Lygia Maria, em sua última coluna aqui na Folha, minimizando a importância das falas infames, afirmou: "Alega-se que piadas geram crimes ("piadas matam"). Mas isso é deveras abstrato para servir como tipificação. Qual mulher foi assassinada por uma piada machista?". Diretamente, nenhuma, é óbvio. Seria como perguntar "Qual versículo do novo testamento fez dos EUA uma potência mundial?". Nenhum, isoladamente. No entanto a obra "A Ética Protestante e o Espírito do Capitalismo", do Max Weber, que aponta as raízes evangélicas da pujança norte-americana, continua de pé.
Ideias moldam a sociedade. É o desprezo pela mulher ou pelo negro e seu rebaixamento a objeto que abrem a porta para o abuso, a agressão, o assassinato. A torcida que chama Vini Jr. de macaco faz a cama pras chacinas da PM. Piada minimizando a escravidão, também.
Lygia Maria, assim como Hélio Schwartsman, acredita que no debate público existe um certo darwinismo cultural, capaz de calar as imbecilidades e premiar a virtude. Tal pensamento mágico não sobrevive a uma volta no quarteirão. (Aos 4, minha filha me perguntou: "papai, porque todos os mendigos são negros?"). Em primeiro lugar, não há "debate" se a competição é desequilibrada. O racismo tem ao seu lado a elite brasileira, boa parte da mídia, a PM, 500 anos de história e cultura e, nos últimos tempos, os algoritmos das redes sociais, bombando as ideias mais violentas por gerarem cliques. O grito do antirracismo ecoa das galés. Os racistas cantam num trio elétrico.
É através da lei que combatemos piadas opressoras? Sinceramente, não sei. Quem e como se define o que é opressor e o que é libertário? Racismo é crime, assim como nazismo. Ok. Mas e se faço uma piada que envolve maconha, estou fazendo apologia do crime? Aborto também é crime, no Brasil. Se faço uma piada a favor da descriminalização, devo ser condenado?
Em seu último stand-up, na Netflix, Chris Rock diz que é a favor do aborto não só até a décima segunda semana, mas até os quatro anos —ou o primeiro boletim. A qualquer momento, caso seu filho se comporte mal, você pode ameaçar "olha que te levo pra clínica!".

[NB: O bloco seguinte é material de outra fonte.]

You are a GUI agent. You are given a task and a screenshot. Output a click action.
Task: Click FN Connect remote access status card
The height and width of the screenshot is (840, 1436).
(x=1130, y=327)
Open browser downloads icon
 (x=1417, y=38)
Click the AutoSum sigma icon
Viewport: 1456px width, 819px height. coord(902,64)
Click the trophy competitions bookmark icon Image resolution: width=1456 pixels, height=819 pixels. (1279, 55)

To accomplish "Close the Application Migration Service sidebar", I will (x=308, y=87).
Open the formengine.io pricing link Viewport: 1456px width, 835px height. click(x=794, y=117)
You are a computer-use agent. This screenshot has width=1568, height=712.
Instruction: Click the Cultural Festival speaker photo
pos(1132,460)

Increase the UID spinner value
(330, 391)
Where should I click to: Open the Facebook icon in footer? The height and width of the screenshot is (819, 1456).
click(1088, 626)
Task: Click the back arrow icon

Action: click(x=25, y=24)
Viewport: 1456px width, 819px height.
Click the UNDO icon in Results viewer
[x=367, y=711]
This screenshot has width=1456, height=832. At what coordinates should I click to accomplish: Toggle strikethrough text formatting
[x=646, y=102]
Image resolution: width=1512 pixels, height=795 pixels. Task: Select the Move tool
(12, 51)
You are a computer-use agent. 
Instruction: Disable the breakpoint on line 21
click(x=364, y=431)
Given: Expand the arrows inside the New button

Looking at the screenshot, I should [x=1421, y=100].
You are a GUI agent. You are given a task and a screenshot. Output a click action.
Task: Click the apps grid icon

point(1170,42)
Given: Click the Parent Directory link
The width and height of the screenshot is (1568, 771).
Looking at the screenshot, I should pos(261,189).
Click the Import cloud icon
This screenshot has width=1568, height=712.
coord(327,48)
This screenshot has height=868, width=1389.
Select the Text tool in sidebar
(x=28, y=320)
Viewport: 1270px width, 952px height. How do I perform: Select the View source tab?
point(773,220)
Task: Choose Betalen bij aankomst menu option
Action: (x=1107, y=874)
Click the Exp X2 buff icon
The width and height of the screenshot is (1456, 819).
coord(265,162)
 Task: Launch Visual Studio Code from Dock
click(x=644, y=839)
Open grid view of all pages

É uma piada que estimula o infanticídio? Muito pelo contrário. A proposta é claramente absurda. A piada libera a agressividade que todo pai e mãe sentem, por trás do amor, em relação aos filhos. A raiva pela trabalheira que eles dão é extravasada na gargalhada, e podemos então cuidar das crianças com mais leveza e carinho. Bem diferente é uma piada minimizando a escravidão, coisa que muita gente faz a sério. Nosso ex-presidente o fez no Roda Viva durante a campanha de 2018 —e foi eleito. É preciso combater o racismo e lutar pela liberdade de expressão. Necessariamente nessa ordem.